Lack of Hospitality: Firing of Black Workers Costs Fla. Hotel $35K in Settlement of EEOC Suit

The company that runs a Florida hotel is $35,000 poorer owing to its chief executive officer ordering the firing of black housekeepers because he did not work with “those kind of people.”

Hospman LLC has agreed to settle the Title VII race discrimination that resulted from this alleged violation of the statute, the Equal Employment Opportunity Commission announced on Friday.

According to the EEOC’s suit, Hospman fired several black employees in August 2012 after taking over management responsibility of a Fort Myers hotel.

The EEOC charged that Jose Carvalho, Hospman’s former chief executive officer, ordered the housekeeping supervisor, Tinica Jones, to terminate all of the housekeepers – all but one of whom were black – because he did not work with “those kind of people.”

Carvalho also asked Jones about her race and, upon learning that she was black, fired her as well. Risha Stewart, the only black front desk attendant, was also terminated, while other non-black front desk workers were allowed to continue their employment.

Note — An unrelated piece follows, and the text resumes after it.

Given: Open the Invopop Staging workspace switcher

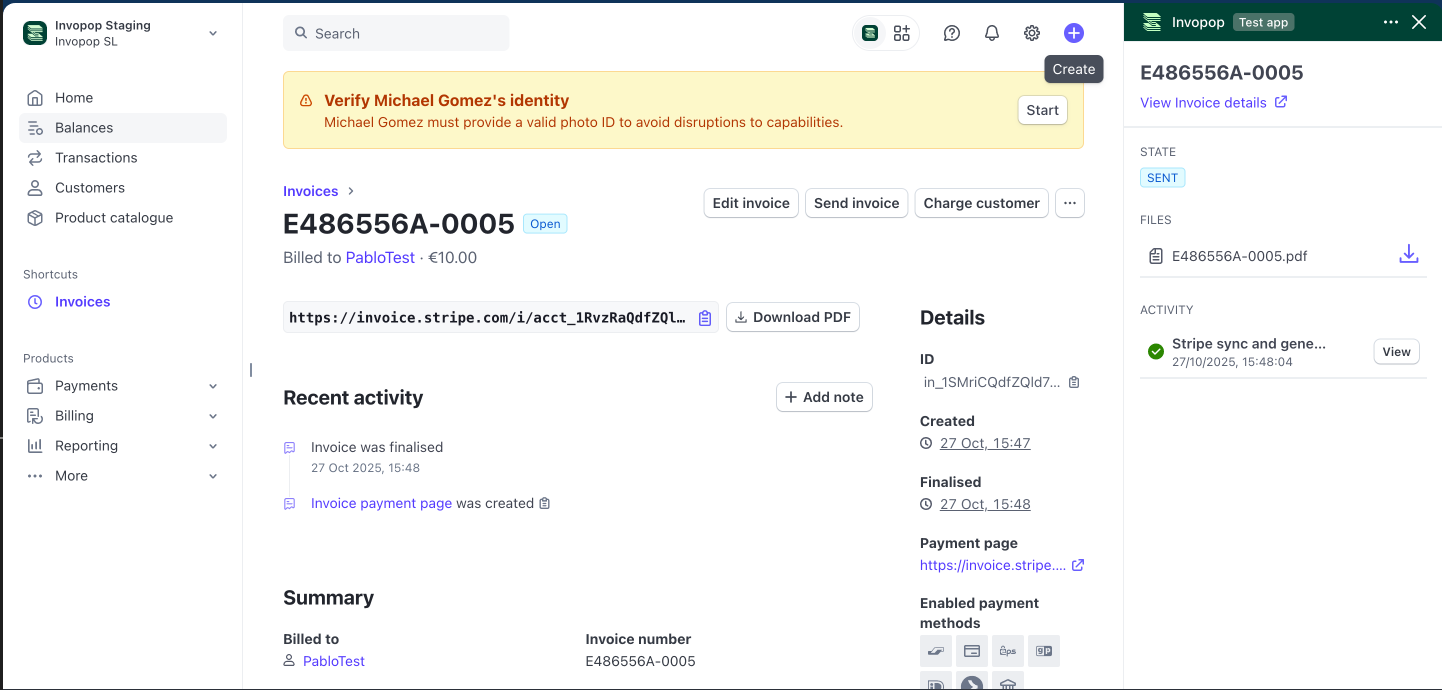Looking at the screenshot, I should (120, 33).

“The hospitality industry is an important sector of Florida’s economy and EEOC hopes this suit will serve as a reminder to all employers in the sector of the importance of their obligations under the federal antidiscrimination laws,” said EEOC Regional Attorney Robert Weisberg. “The law is clear – employers cannot discriminate on the basis of race in the hiring or firing of employees.”